### INPUT

Segment Open

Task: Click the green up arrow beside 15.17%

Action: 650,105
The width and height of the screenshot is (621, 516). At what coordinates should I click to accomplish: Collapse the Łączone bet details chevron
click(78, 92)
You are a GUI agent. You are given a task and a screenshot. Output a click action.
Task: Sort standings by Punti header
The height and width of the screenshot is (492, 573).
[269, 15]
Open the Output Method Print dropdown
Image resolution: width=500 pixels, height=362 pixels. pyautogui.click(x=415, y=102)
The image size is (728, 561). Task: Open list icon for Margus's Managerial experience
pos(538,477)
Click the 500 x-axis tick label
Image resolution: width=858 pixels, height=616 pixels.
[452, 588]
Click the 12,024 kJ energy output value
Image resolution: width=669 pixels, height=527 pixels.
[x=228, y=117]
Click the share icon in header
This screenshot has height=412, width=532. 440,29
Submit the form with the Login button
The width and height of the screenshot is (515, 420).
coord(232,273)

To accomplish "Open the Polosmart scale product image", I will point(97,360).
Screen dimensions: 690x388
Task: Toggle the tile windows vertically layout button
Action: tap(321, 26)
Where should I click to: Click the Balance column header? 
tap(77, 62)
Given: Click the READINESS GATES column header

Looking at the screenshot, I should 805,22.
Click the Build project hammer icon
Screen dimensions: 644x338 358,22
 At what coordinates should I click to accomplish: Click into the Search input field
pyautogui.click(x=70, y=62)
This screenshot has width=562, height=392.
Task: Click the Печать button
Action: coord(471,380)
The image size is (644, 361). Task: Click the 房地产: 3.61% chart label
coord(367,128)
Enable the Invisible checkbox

Segment Closed

### REQUIREMENT
Copy every line of the records, leaving nothing out.

### SOLUTION
Task: Click the green up arrow beside 15.17%

Action: 650,105
The width and height of the screenshot is (621, 516). At what coordinates should I click to accomplish: Collapse the Łączone bet details chevron
click(78, 92)
You are a GUI agent. You are given a task and a screenshot. Output a click action.
Task: Sort standings by Punti header
The height and width of the screenshot is (492, 573).
[269, 15]
Open the Output Method Print dropdown
Image resolution: width=500 pixels, height=362 pixels. pyautogui.click(x=415, y=102)
The image size is (728, 561). Task: Open list icon for Margus's Managerial experience
pos(538,477)
Click the 500 x-axis tick label
Image resolution: width=858 pixels, height=616 pixels.
[452, 588]
Click the 12,024 kJ energy output value
Image resolution: width=669 pixels, height=527 pixels.
[x=228, y=117]
Click the share icon in header
This screenshot has height=412, width=532. 440,29
Submit the form with the Login button
The width and height of the screenshot is (515, 420).
coord(232,273)

To accomplish "Open the Polosmart scale product image", I will point(97,360).
Screen dimensions: 690x388
Task: Toggle the tile windows vertically layout button
Action: tap(321, 26)
Where should I click to: Click the Balance column header? 
tap(77, 62)
Given: Click the READINESS GATES column header

Looking at the screenshot, I should 805,22.
Click the Build project hammer icon
Screen dimensions: 644x338 358,22
 At what coordinates should I click to accomplish: Click into the Search input field
pyautogui.click(x=70, y=62)
This screenshot has width=562, height=392.
Task: Click the Печать button
Action: coord(471,380)
The image size is (644, 361). Task: Click the 房地产: 3.61% chart label
coord(367,128)
Enable the Invisible checkbox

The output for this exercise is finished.